Observations. Ideas. Passing thoughts. Likes and gripes. The following blog is something of a random visual and written notebook brought to you by totalcontent. We’ll be covering a wide range of topics, from words and writing, to typography and technology, graphics and popular culture, music and lyrics… and much more besides. Hope it tickles your fancy and feel free to have your say.
I’ve been a long-time admirer of Howies
– who tongue-in-cheekily style themselves ‘Cardigan Bay’s third-biggest clothing company’. They’re right-on without being preachy or self-righteous, trying to do the right thing as far as they can by providing organic, low-impact goods. As my bulging T-shirt drawer will attest, I’ve bought plenty of stuff from them – even when I haven’t particularly needed it – just to support what they’re doing. (I’m not quite sure whether this is acceptable or not).
Howies’ copywriting is always spot on too, particularly their emails and collectable quarterly catalogue. And they use every opportunity – from labels in jeans to blogs and booklets – to spread the word. The writing is never over-chummy, but has a simple, easy-going tone of voice, which is difficult to resist. A recent wheeze is the T-shirt of the week
… a limited edition by an artist or illustrator available only for seven days. Thought-provoking, smile-inducing, and seriously good-looking, they’re a regular graphic treat.
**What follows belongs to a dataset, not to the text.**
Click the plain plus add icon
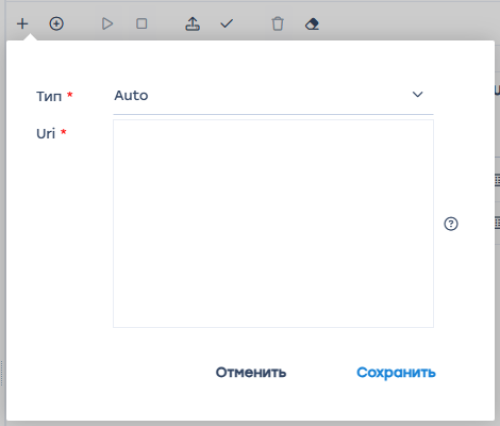The image size is (500, 426). tap(22, 24)
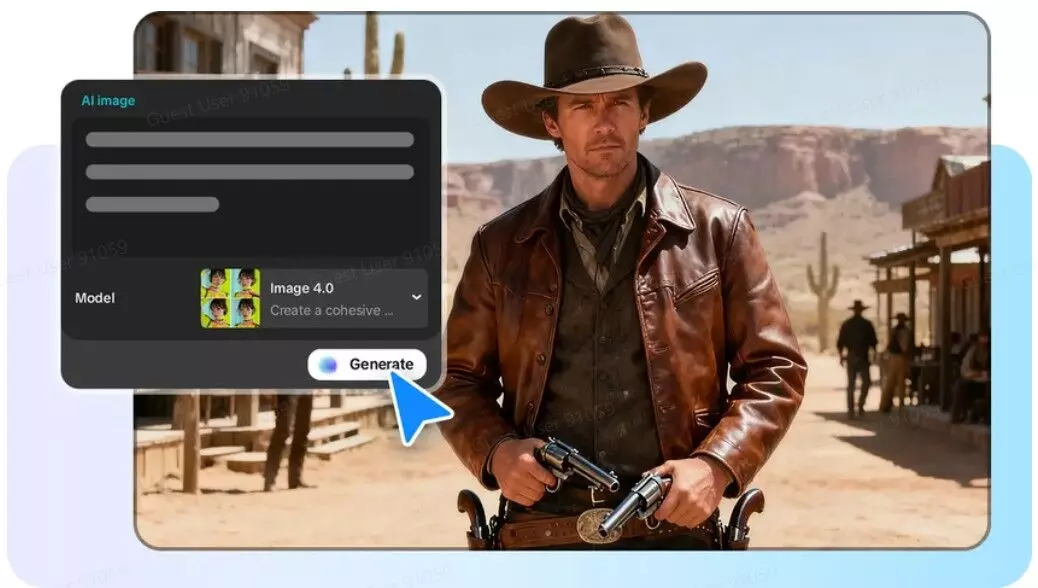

This is the latest, designed by Aron Jones and Tim March, and hand printed in Howies’ customised shed in deepest West Wales.
got it covered.
For those of us who like to judge a book by its cover, here’s a wry-yet-chirpy blog comparing and contrasting book cover design from around the world, along with suitably pithy commentary.
What’s really intriguing is the way different styles are adopted for different markets and how covers are refreshed from one edition to the next. But the real eye-opener is how your reaction is so easily manipulated, even before you’ve read a word. You can’t underestimate how a cover sets the tone for a book, or influences your frame of mind as you start delving into the writing.
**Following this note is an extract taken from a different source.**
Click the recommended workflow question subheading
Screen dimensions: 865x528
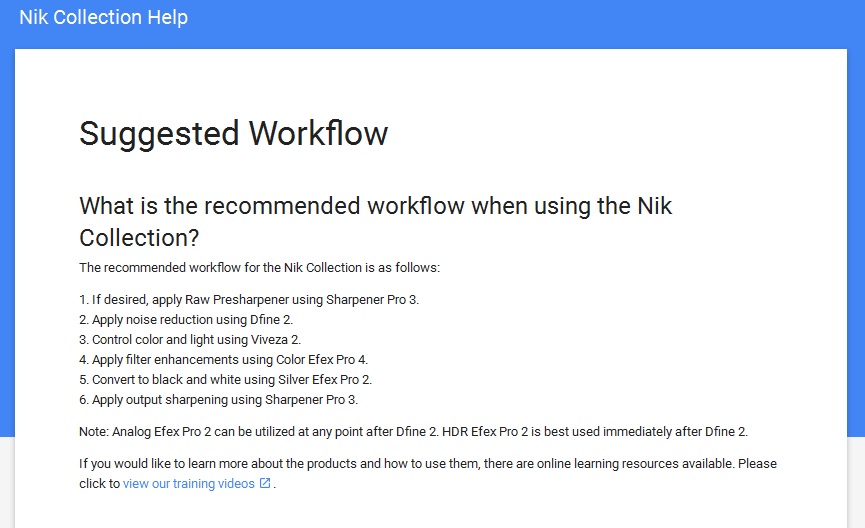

Shown here, a new Faber & Faber edition of Paul Auster’s ‘New York Trilogy’ designed by the fabulously talented Jonathan Gray
(who also did the ‘Common Ground’ cover for 26). And Art Spiegelman
’s cover for the Penguin Deluxe Classics Edition of the same book. Get under the covers at www.thebookdesignreview.com
that’s me in the corner.
Sorry. Bit of a hobby horse. Really enjoyed the Design Week Awards last week – they were slick, inspiring, and it was great to catch up with friends, clients and collaborators. There was also a truly worthy Best of Show winner in the Peezy, a funky urine sample device for women (really).
As if that wasn’t enough, work by totalcontent
was up among the awards again (details in the ‘recently’ section if you’re interested). Not that anyone would have known. For some reason, copywriting is barely ever credited. At awards or on the finished article. Even when it’s totally central to the success of a project. Designers, photographers, illustrators, printers, even the paper stock gets a name check. But the poor old writer? It’s a perennial frustration, and I still can’t figure out why words get so little recognition. OK, you can come out now, moan over.
as easy as A-B-C.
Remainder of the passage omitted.